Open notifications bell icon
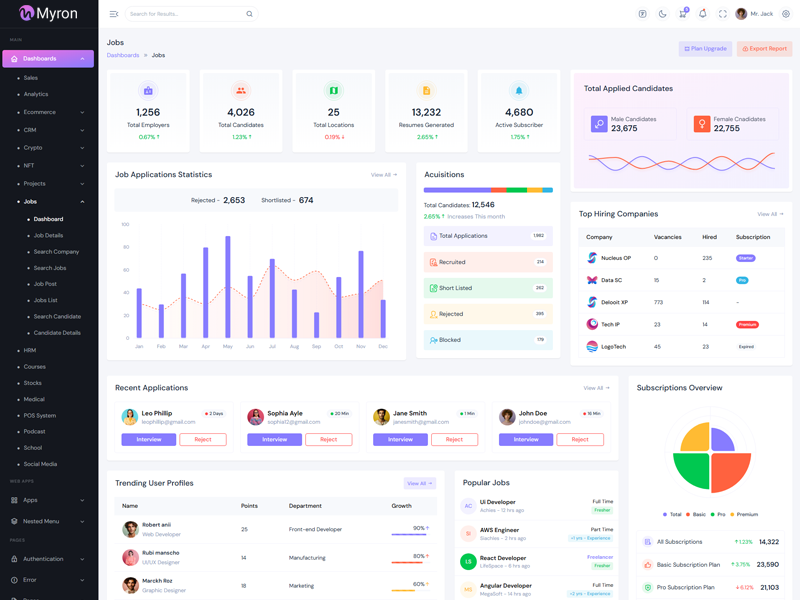The width and height of the screenshot is (800, 600). (702, 14)
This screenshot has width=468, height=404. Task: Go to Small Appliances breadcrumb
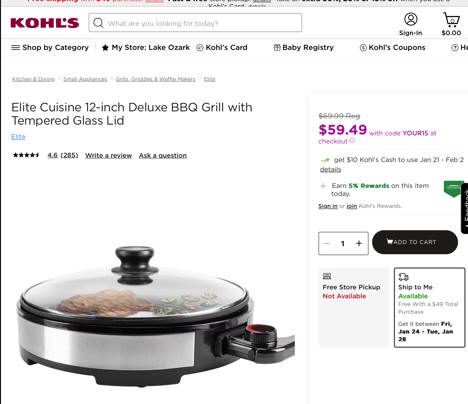[x=85, y=79]
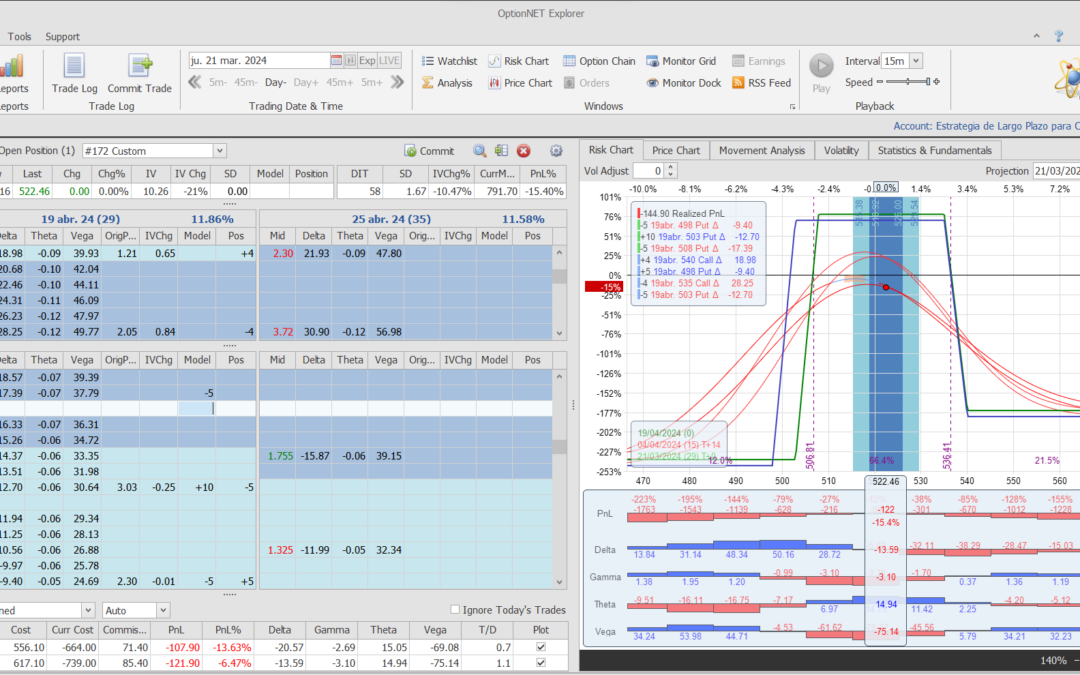Screen dimensions: 1080x675
Task: Open the #172 Custom position dropdown
Action: [x=219, y=151]
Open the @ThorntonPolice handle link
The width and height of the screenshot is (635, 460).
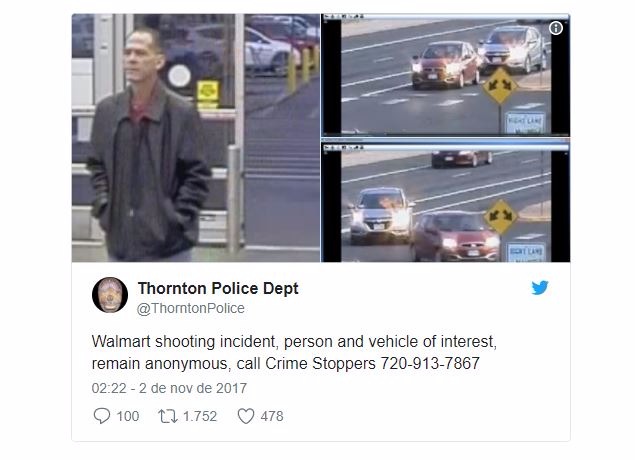191,309
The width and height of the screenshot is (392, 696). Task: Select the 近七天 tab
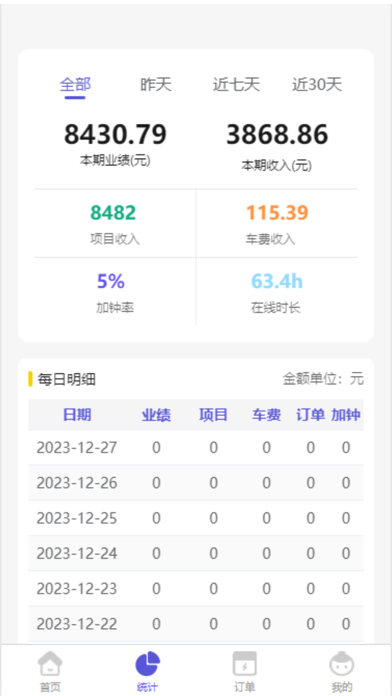coord(236,84)
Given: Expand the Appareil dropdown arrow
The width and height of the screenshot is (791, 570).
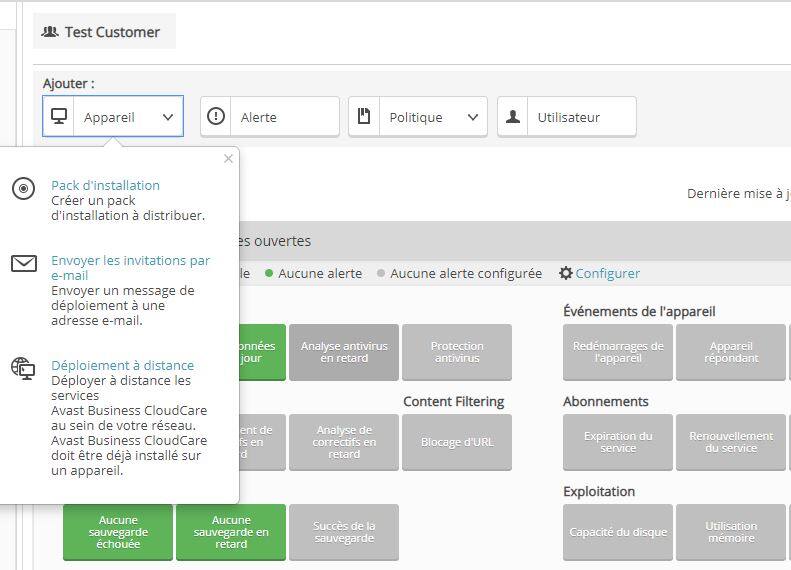Looking at the screenshot, I should (168, 117).
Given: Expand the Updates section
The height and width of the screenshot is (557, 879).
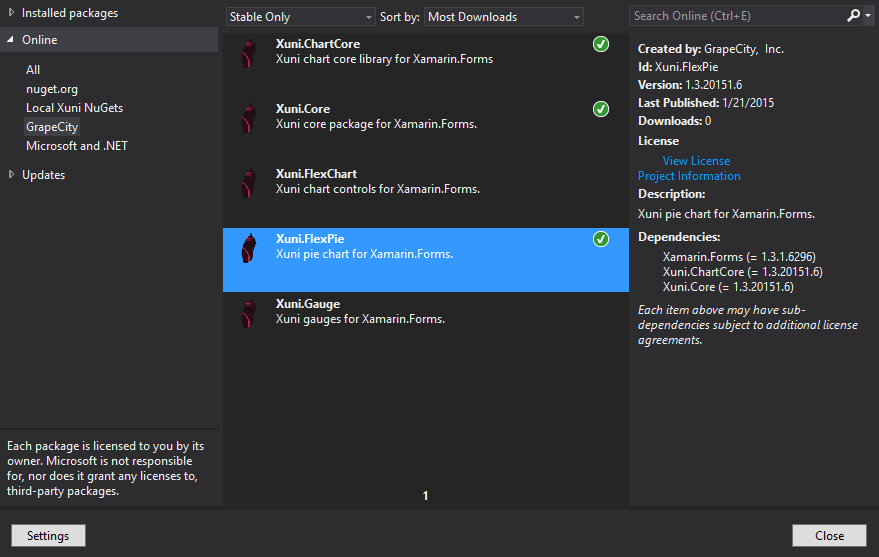Looking at the screenshot, I should pyautogui.click(x=12, y=175).

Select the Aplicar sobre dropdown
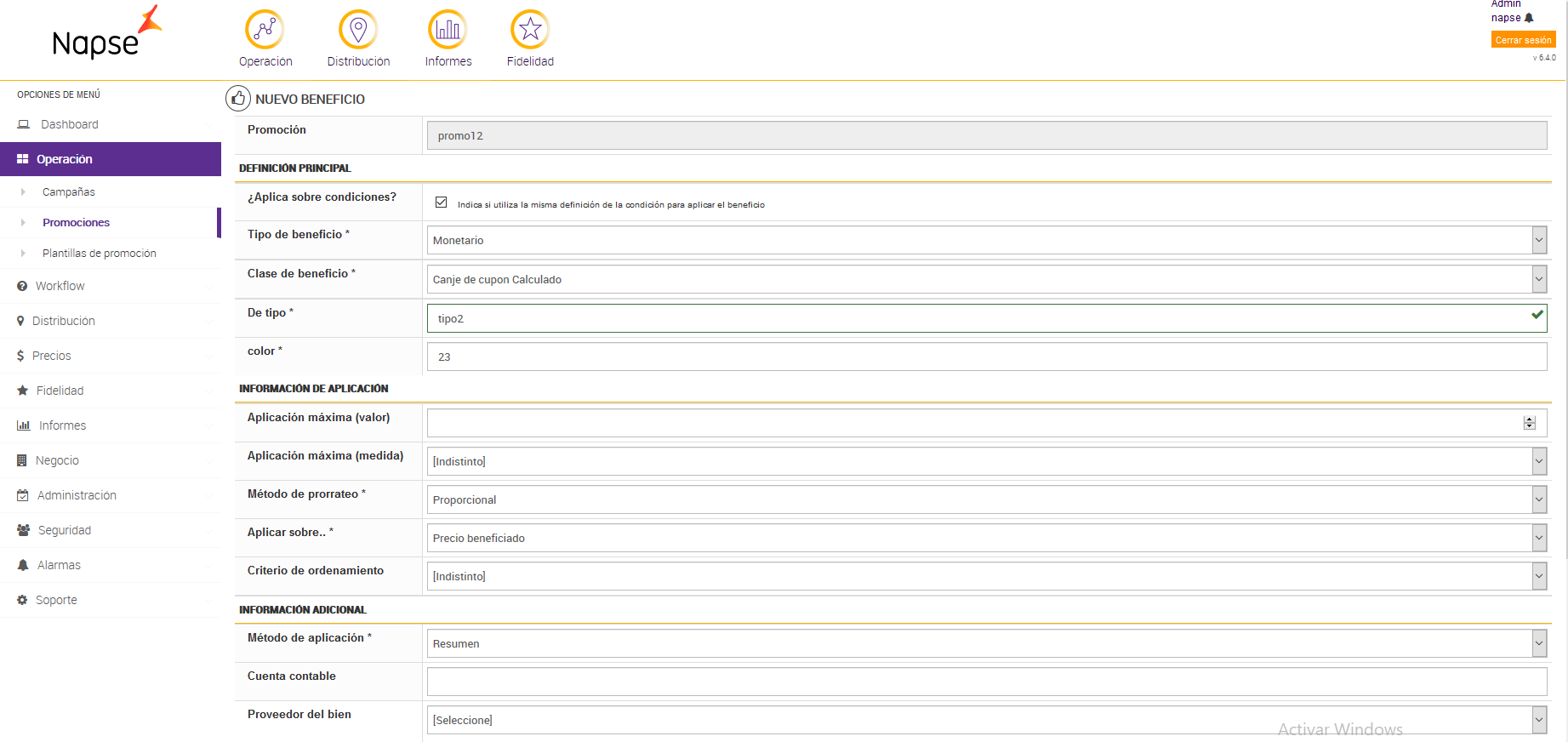click(x=985, y=538)
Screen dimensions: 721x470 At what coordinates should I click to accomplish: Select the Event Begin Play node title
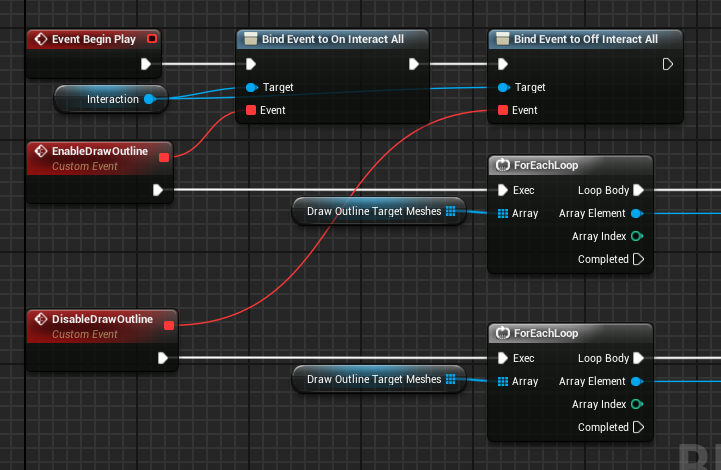94,39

★ ★ ★

Aim of the task> Leaving out the images, return the entries above exactly as they read.

Exercise output>
Open notifications bell icon
The width and height of the screenshot is (800, 600). (702, 14)
This screenshot has width=468, height=404. Task: Go to Small Appliances breadcrumb
[x=85, y=79]
Screen dimensions: 1080x675
Task: Open the #172 Custom position dropdown
Action: [x=219, y=151]
Open the @ThorntonPolice handle link
The width and height of the screenshot is (635, 460).
191,309
The width and height of the screenshot is (392, 696). Task: Select the 近七天 tab
coord(236,84)
Given: Expand the Appareil dropdown arrow
The width and height of the screenshot is (791, 570).
Looking at the screenshot, I should (168, 117).
Given: Expand the Updates section
The height and width of the screenshot is (557, 879).
Looking at the screenshot, I should pyautogui.click(x=12, y=175).

Select the Aplicar sobre dropdown
click(x=985, y=538)
Screen dimensions: 721x470 At what coordinates should I click to accomplish: Select the Event Begin Play node title
94,39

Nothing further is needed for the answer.